The game was a marble puzzle called Cojones. You move colored marbles around a grid, trying to line up three or more of the same color before the board fills up. It's similar to Color Lines or Lines 98 if you've played those. Simple rules, surprisingly deep strategy.

What Made It Matter
I didn't know how to program when I started. I knew loops and if-statements. That's it. Building this game taught me things that textbooks hadn't:
Adjacency. How do you know which squares a marble can reach? You can't just check if the destination is empty — you need a path of empty squares connecting them. I didn't know the word "BFS" but I reinvented it, badly, tracing paths through the grid cell by cell.

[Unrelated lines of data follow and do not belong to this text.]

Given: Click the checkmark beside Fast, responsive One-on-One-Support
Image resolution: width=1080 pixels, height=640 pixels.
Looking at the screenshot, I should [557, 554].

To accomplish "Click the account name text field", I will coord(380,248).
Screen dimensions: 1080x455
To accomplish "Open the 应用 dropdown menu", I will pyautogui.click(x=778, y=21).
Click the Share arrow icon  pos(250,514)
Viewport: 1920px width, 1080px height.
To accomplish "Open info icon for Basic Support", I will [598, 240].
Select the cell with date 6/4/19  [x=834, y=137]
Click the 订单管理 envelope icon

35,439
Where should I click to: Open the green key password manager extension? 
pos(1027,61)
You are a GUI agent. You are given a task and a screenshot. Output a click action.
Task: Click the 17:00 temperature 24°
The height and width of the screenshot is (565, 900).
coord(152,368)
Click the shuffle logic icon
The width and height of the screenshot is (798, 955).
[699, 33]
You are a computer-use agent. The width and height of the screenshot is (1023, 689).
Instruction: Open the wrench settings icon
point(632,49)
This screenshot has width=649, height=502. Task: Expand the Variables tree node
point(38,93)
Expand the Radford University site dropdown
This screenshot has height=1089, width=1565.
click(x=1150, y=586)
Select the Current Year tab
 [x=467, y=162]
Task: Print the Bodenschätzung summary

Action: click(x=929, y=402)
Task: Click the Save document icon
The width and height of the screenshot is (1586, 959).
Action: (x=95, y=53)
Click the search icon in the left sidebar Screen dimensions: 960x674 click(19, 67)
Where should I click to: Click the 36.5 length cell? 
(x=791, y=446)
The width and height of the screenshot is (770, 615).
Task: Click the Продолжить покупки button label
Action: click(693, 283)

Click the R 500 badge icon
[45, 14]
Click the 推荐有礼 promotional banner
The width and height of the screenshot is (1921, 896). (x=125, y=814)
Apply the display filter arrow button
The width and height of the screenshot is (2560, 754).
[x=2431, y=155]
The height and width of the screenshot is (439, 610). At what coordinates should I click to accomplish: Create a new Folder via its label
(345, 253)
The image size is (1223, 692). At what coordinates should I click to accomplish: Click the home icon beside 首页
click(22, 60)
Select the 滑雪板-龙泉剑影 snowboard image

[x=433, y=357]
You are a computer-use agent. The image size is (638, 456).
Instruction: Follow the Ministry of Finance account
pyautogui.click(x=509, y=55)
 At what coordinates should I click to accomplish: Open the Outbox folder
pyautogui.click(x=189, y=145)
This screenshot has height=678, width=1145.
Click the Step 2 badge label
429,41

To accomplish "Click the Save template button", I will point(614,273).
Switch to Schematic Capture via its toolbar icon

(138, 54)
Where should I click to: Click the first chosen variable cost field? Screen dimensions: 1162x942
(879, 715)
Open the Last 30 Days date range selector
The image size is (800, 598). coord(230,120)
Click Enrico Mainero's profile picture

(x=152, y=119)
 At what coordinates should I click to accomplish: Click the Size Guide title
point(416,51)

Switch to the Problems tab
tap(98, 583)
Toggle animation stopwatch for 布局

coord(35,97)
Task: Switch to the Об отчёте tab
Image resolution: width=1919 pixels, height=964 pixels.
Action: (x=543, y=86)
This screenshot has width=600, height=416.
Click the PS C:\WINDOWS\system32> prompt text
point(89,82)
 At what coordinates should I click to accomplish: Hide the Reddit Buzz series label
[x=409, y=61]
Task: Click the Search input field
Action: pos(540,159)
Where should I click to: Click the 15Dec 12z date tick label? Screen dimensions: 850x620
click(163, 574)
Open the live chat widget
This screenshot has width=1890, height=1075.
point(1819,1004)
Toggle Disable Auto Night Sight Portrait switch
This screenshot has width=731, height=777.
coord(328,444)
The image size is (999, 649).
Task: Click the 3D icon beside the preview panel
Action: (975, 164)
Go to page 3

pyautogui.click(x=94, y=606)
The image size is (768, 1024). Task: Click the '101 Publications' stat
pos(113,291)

Legal moves. When you select a marble, which cells should light up as valid targets? This is pathfinding from a single source to all reachable cells. I remember the moment it clicked — flood fill from the selected cell, stop at walls and other marbles, mark everything you touch.
Pattern matching. After every move, scan the board for three-or-more-in-a-row. Horizontal and vertical. This sounds trivial but I remember struggling with the edge cases — runs that touch the border, overlapping horizontal and vertical matches on the same marble.
Game state. The turn cycle: move marble, check for matches, remove matches, spawn new marbles, check for matches again (spawned marbles can create lines too), check for game over. Getting this sequence right, with each step depending on the last, was my first encounter with state machines.
Windowed UI. Drawing to a canvas. Click handlers. Coordinates. The gap between "the user clicked at pixel (247, 183)" and "the user clicked on grid cell (3, 4)." Coordinate transformation. Hit testing.
These are the building blocks of every program I've written since. I just didn't know it at the time. I was a kid making marbles move around a grid.
Thirty Years Later
Last week I described the game to Claude and asked it to rebuild it. One prompt. The entire game — grid rendering, marble placement, BFS pathfinding, match detection, animations, scoring, game over — came back as a single HTML file. Vanilla JavaScript and SVG. No build step, no dependencies.
It took me weeks of late nights in 1994. It took one prompt in 2026.
I don't say this to diminish the original effort. The weeks I spent in 1994 were the most important weeks of my programming education. The BFS I reinvented badly was more valuable than any BFS I've copy-pasted since, because I didn't know what I was inventing. I was just trying to figure out why my marble couldn't get to that square.
But the fact that a conversational prompt can now produce what took weeks of focused effort — that's worth sitting with. The knowledge I built over those weeks is still mine. The struggle was the education. The game was just the proof.
The Game
Select a marble, then click an empty cell to move it. The marble slides along empty cells (it can't jump over other marbles). Line up three or more of the same color — horizontally or vertically — to clear them and score points. Three new marbles spawn every turn. The board is 7×7 by default, adjustable up to 12×12. Game ends when the board fills up.
The source is a single HTML file — no server, no framework. Open it in any browser.